|Euphorbia 'Blackbird' (a.k.a. 'Spurge', it's common name)|
Well, it IS an 'ice picture, don't you agree?!
And on that note, here are some more 'ice plants that I photographed during our recent ice storm:
|Lagerstroemia indica Crepe Myrtle branch with dried blooms|
Various Coneflowers (Echinacea) were also posing nicely for this photo-shoot:
This particular coneflower (below) has been featured in a couple of other posts I've written on winter interest.
|Echinacea purpura Purple Coneflower|
I'm glad I still haven't cut it back as in it's frozen state, it further demonstrates the natural art that occurs by allowing your garden to 'go wild' during the non-growing season--whether simply posing dried, dusted with snow or frozen solid in ice!
A few more...
|Echinacea purpura 'Double Pink Delight'|
And this is what you get when you allow your Russian Sage to stay 'natural'...sometimes it looks messy, but with ice or snow it really glows:
|Perovskia (Russian Sage)|
Are those diamonds or just CZ's?!
Even the Aster's look nice on ice:
How about Sedum 'Autumn Joy' with a bit of an icing?
|Hylotelephium Sedum 'Autumn Joy'|
Or Blue Mist Shrub:
|Caryopteris 'Longwood Blue'|
Or the frozen 'hips' of the Carpet Rose?
Even the stems/branches of the rose bush are eye-catching with a little ice:
How about a clematis vine encased in ice?

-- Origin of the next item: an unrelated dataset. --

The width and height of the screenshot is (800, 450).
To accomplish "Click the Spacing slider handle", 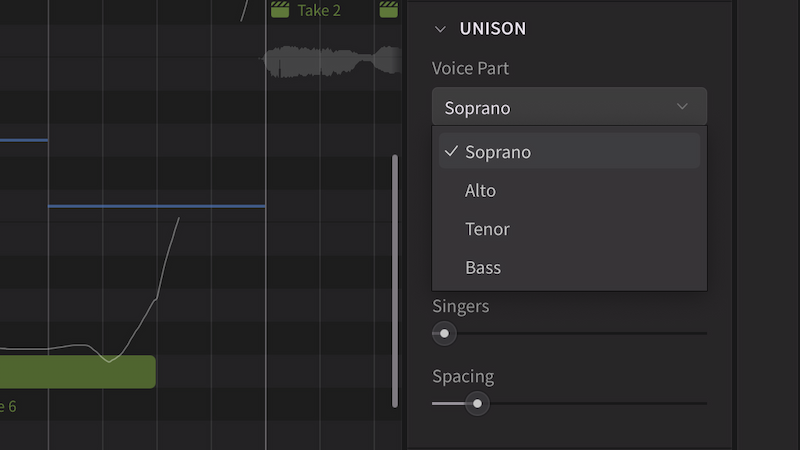I will click(x=477, y=404).
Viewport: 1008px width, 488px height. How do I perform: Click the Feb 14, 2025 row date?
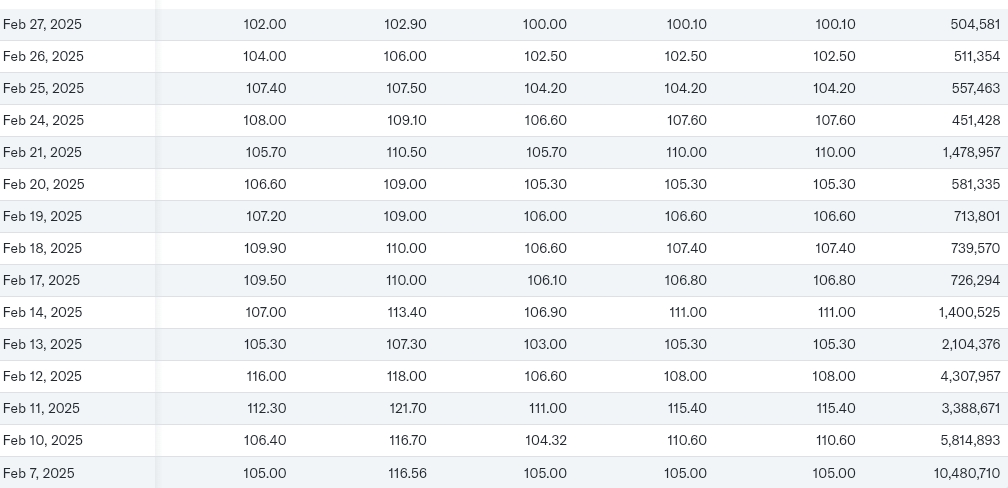(x=42, y=312)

Or colorful berries of the dwarf Nandina, highlighted by leaves covered with frozen water crystals?
|Nandina 'Harbor Dwarf'|
And last but certainly not least, the evergreens put on quite a show of their own:
|Leyland Cypress tree|
Next up: my entry in the GGW photo contest: Macro in a Mason Jar. Stay tuned!
Today I'm thankful for the changing weather, which gives rise to changing views and drama in the garden.